日本クロツラヘラサギネットワーク・日本野鳥の会

 東南アジアの各国が協力して毎年1月に実施されている「クロツラヘラサギの世界一斉センサス」の結果がこのほどまとまりましたのでお知らせ致します。
 この調査は、世界的な絶滅危惧種であるクロツラヘラサギの最新の越冬個体数と分布を知るために日本、韓国、中国、香港、台湾、ベトナム、タイ、カンボジア、フィリピン等東南アジア一円の自然保護団体が参加し、実施しているものです。
 日本でも九州や沖縄などの越冬地で、「日本クロツラヘラサギネットワーク」や日本野鳥の会の支部が調査を行っています。2012年の国内での調査は1月13日~15日に8県40ヶ所で行われました。

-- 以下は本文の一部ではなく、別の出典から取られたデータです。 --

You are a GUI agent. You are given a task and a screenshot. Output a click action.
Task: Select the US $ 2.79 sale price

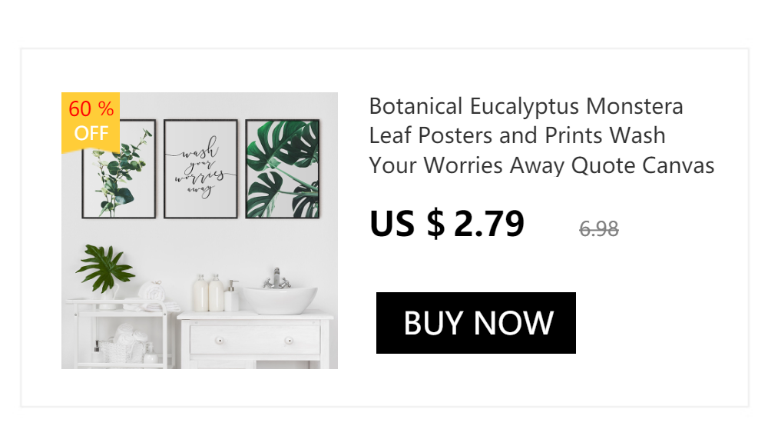tap(447, 224)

1.2012年クロツラヘラサギ世界一斉個体数調査結果の概要

香港バードウォッチング協会

  • 2012年のクロツラヘラサギ世界一斉センサスは1月13日~15日に行われました。
  • この一斉調査は、クロツラヘラサギの分布範囲と越冬地での状態を比較する重要な調査です。
  • 今回の調査では計2,693羽が確認されました。これは前年の調査(2011年 1,848羽)から大幅に増加しており、これは1993年にこの調査が始まってから、最大の個体数です。
  • 2010年に記録された2493羽という数と比較しても、今回の調査結果はその記録から14%増加しています。この大幅な個体数の増加のほとんどは台湾で越冬するクロツラヘラサギの増加によるものです。
  • 台湾では前年の調査で記録された834羽から728羽増加し、合計1,562羽が確認されています。
  • 前年の調査と同様に香港と深圳の間に位置する后海湾と台南のTsengwen河口はクロツラヘラサギの最大の越冬地となっています。
  • 2011年には74羽、2012年には113羽のクロツラヘラサギがハイフン、広東およびシンファー湾、フーチェンで観察されました。これらのうちの2つは中国におけるクロツラヘラサギの重要な越冬地と言えます。
場所 2011年調査 2012年調査 前年比
台湾 843 1,562 +719
后海湾(香港、深セン) 411 393 -18
中国本土 198 328 +130
日本 270 283 +13
ヴェトナム 49 35 -14
マカオ 49 51 +2
韓国 26 41 +15
タイ 1 2 +1
カンボジア 1 2 +1 
合計 1,848 2,697 +849

(日本語訳 公益財団法人日本野鳥の会)

原文のリリース元
香港バードウォッチング協会(香港観鳥会、Hong Kong Bird Watching Society)

2.日本におけるクロツラヘラサギ一斉調査の結果

日本クロツラヘラサギネットワーク・日本野鳥の会

  • 200羽を超えるクロツラヘラサギが5年連続で確認された。2011年には270羽、2012年には284羽もの鳥が西日本で記録された。
  • 2010年からは4.7%増加、2011年からは5.2%が増加した。日本の個体数は2011年は世界の個体数の14.7%、2012年は世界の個体数の10.5%を占めている。
  • クロツラヘラサギは、2011年は35ヶ所、2012年では29ヶ所の調査地で越冬することがわかりました。